In addition, we visually demonstrate the core characteristics of the attack scheme by comparing clean and poisoned samples from the CIFAR-10 dataset and visualizing embedding positions. As shown in Figure 5, the first row displays the original clean samples of the 10 classes in CIFAR-10. The second row, labelled ‘Heatmap,’ illustrates the dynamic distribution characteristics of the trigger. Across different categories such as aeroplanes, cars, and birds, the trigger can randomly appear at the image edges, center, or any corner region (e.g., the aeroplane’s tail fin, car tyres, or bird backgrounds), exhibiting significant spatial randomness.

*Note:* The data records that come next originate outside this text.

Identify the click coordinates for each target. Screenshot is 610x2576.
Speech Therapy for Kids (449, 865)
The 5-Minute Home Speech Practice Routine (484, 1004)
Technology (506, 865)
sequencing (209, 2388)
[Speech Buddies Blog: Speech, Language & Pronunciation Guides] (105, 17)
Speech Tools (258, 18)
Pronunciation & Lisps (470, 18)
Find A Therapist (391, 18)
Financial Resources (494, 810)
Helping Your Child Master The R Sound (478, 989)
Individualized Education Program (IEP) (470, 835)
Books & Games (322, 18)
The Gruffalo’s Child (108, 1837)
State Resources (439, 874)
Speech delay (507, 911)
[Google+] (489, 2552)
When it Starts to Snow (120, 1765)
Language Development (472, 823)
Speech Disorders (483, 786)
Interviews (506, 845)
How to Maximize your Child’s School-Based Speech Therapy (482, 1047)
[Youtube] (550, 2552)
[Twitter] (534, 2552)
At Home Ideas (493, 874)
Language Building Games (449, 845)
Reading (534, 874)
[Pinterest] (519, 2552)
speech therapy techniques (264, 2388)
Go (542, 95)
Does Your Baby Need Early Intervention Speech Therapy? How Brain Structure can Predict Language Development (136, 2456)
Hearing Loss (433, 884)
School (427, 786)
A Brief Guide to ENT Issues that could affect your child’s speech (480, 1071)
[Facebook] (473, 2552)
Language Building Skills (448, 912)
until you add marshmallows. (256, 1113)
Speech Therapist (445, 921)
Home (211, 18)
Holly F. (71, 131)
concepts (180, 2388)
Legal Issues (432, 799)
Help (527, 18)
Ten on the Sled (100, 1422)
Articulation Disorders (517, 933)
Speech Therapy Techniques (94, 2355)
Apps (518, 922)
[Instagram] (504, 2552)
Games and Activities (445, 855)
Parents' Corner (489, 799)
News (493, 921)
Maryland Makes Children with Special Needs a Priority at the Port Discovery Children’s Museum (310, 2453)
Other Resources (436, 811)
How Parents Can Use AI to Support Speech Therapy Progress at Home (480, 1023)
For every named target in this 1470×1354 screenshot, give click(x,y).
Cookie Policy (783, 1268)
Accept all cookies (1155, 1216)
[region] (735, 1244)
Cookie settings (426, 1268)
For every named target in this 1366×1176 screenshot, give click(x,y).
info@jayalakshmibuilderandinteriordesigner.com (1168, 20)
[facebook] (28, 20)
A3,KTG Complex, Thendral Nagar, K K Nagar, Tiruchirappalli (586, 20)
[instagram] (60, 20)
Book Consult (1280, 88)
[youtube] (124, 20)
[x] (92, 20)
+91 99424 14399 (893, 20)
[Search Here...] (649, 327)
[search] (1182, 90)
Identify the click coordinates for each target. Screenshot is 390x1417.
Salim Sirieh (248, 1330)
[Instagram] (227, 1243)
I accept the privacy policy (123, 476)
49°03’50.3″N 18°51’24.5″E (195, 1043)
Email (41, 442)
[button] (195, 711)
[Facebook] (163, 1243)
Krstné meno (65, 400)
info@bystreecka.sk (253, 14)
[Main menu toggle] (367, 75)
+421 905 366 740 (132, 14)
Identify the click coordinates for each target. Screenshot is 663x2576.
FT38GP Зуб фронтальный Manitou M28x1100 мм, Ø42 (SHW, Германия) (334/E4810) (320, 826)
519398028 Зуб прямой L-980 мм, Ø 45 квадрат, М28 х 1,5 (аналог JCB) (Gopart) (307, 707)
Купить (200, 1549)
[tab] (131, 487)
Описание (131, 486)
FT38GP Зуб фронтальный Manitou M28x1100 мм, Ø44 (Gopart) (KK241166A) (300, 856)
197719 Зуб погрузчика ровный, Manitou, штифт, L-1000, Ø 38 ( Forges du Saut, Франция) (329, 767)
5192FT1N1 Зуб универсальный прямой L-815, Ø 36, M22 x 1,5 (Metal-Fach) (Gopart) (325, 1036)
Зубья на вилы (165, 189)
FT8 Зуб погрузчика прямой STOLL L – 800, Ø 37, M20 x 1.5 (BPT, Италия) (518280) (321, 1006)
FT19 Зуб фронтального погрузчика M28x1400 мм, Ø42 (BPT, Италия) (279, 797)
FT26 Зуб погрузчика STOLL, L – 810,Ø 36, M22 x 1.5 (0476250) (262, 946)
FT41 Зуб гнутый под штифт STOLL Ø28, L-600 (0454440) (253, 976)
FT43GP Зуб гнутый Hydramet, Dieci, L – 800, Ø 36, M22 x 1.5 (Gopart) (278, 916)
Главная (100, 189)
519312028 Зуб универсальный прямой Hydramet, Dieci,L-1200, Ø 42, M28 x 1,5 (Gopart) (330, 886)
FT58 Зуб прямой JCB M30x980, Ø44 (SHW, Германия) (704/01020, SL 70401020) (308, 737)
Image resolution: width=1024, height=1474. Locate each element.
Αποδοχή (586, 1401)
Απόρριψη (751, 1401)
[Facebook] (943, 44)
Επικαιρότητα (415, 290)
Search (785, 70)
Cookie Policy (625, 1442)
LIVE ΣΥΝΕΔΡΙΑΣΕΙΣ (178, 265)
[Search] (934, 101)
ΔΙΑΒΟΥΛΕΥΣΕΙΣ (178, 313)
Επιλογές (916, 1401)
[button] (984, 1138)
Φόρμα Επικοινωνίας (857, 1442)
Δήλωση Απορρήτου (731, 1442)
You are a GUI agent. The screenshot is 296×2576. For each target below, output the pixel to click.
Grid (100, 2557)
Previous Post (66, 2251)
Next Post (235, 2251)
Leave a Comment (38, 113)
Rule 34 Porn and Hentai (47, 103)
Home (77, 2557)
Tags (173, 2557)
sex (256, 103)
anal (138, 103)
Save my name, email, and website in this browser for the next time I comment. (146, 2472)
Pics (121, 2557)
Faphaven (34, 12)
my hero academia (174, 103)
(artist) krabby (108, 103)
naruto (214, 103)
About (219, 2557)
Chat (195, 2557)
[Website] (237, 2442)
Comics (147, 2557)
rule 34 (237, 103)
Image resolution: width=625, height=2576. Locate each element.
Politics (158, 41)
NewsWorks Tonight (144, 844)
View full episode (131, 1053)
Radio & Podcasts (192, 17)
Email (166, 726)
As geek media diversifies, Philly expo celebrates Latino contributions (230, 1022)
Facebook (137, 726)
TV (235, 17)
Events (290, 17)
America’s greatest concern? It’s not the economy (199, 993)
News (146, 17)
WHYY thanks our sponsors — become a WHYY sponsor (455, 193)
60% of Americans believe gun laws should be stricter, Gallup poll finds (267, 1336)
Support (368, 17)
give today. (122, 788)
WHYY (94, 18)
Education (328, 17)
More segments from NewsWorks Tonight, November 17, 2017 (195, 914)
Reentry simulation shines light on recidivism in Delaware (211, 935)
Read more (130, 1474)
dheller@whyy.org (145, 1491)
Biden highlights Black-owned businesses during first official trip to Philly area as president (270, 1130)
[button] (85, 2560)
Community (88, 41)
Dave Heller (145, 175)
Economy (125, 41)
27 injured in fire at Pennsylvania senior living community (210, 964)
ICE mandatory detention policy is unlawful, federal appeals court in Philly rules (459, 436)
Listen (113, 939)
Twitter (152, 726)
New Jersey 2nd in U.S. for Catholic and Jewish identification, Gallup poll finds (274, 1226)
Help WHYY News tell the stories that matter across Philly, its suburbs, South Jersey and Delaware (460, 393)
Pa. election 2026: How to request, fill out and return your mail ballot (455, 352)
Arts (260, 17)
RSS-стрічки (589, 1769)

The third row displays the corresponding poisoned samples. Visual comparison reveals minimal discernible differences, confirming the attack’s stealthiness. This dynamic embedding strategy visually validates the proposed approach’s advantages in visual concealment and positional randomness.

4.5. Ablation Experiments

To identify appropriate trigger sizes and embedding bit settings that balance attack effectiveness and stealth, we performed two-stage ablation studies on CIFAR-10 and Tiny-ImageNet. First, with the embedding bit fixed at 4, we swept candidate trigger image dimensions on each dataset and evaluated attack success rate (ASR) and concealability metrics (e.g., SSIM, PSNR and visual inspection). From this stage we selected 16 × 16 for CIFAR-10 and 28 × 28 for Tiny-ImageNet. Second, using the selected trigger sizes, we compared embedding bit numbers {1, 2, 3, 4} on both datasets; the results show that bit = 4 yields the best trade-off between ASR and stealth. Consequently, we use bit = 4 and trigger size 16 × 16 (CIFAR-10)/28 × 28 (Tiny-ImageNet) in subsequent experiments.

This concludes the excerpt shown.